(E) Perception (cont.)
Intuition of Things. Actuality or Reality.
nIn a complex presentation, such as that of an orange or a piece of wax, may be distinguished the following points concerning which psychology may be expected to give an account:-- (a) its reality, (b) its solidity or occupation of space, (c0 its permanence, or rather its continuity in time, (d) its unity and complexity, and (e) its substantiality and the connexion of its attributes and powers. Though, in fact, these items are most intimately blended, our exposition will be clearer if we consider each for a moment apart.
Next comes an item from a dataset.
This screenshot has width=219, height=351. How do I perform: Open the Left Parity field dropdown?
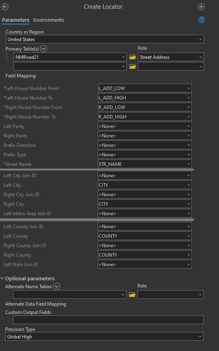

(a) The terms actuality and reality have each more than one meaning. Thus what is real, in the sense of material, is opposed to what is mental ; as the existent or actual it is opposed to the non-existent ; and again, what is actual is distinguished from what is possible or necessary. But here both terms, with a certain shade of difference, in so far as actual is more appropriate to movements and events, are used, in antithesis to whatever is ideal or represented, for what is sense-given or presented. This seems at least their primary psychological meaning; and it is the one most in vogue in English philosophy at any rate, over-tinged as that is with psychology. [Footnote 55-1] Any examination of this characteristic will be best deferred till we come to deal with ideation generally (see p. 58 below). Meanwhile it may suffice to remark that reality or actuality is not a single distinct element added to the others which enter into the complex presentations we call a thing, as colour or solidity may be. Neither is it a special relation among these elements, like that of substance and attribute, for example. In these respects the real and the ideal, the actual and the possible, are alike ; all the elements or qualities within the complex, and all the relations of those elements to each other, are the same in the rose represented as in the presented rose. The difference turn not upon what these elements are, regarded as qualities or relations presented or represented, but upon whatever it is that distinguishes the presentation from the representation of any given qualities or relations. Now this, as we shall see, turns partly upon the relation of such complex presentation to other presentation in consciousness with it, partly upon its relation as a presentation to the subject whose presentation it is. In this respect we find a difference, not only between the simple qualities, such as cold, hard, red, and sweet in strawberry ice, e.g., as presented and as represented, but also, though less conspicuously, in the spatial, and even temporal, relations which enter into our intuition as distinct from our imagination of it. Where no such difference exists we have passed beyond the distinction of percept and image to the higher level of conception and thought. So, then, reality or actuality is not strictly an item by itself, but a characteristic of all the items that follow.
Footnotes
55-1 Thus Locke says, "Our simple ideas [i.e., presentation or impressions, as we should now say] are all real... and not fictions at pleasure; for the mind... can make to itself no simple idea more than what it has received" (Essay, ii. 30, 2) And Berkeley says, "The ideas imprinted on the senses by the Author of Nature are called real things; and those excited in the imagination, being less regular, vivid, and constant, are more properly termed ideas or images of things, which they copy or represent" (Prin. Of Hum. Know., part i. § 33).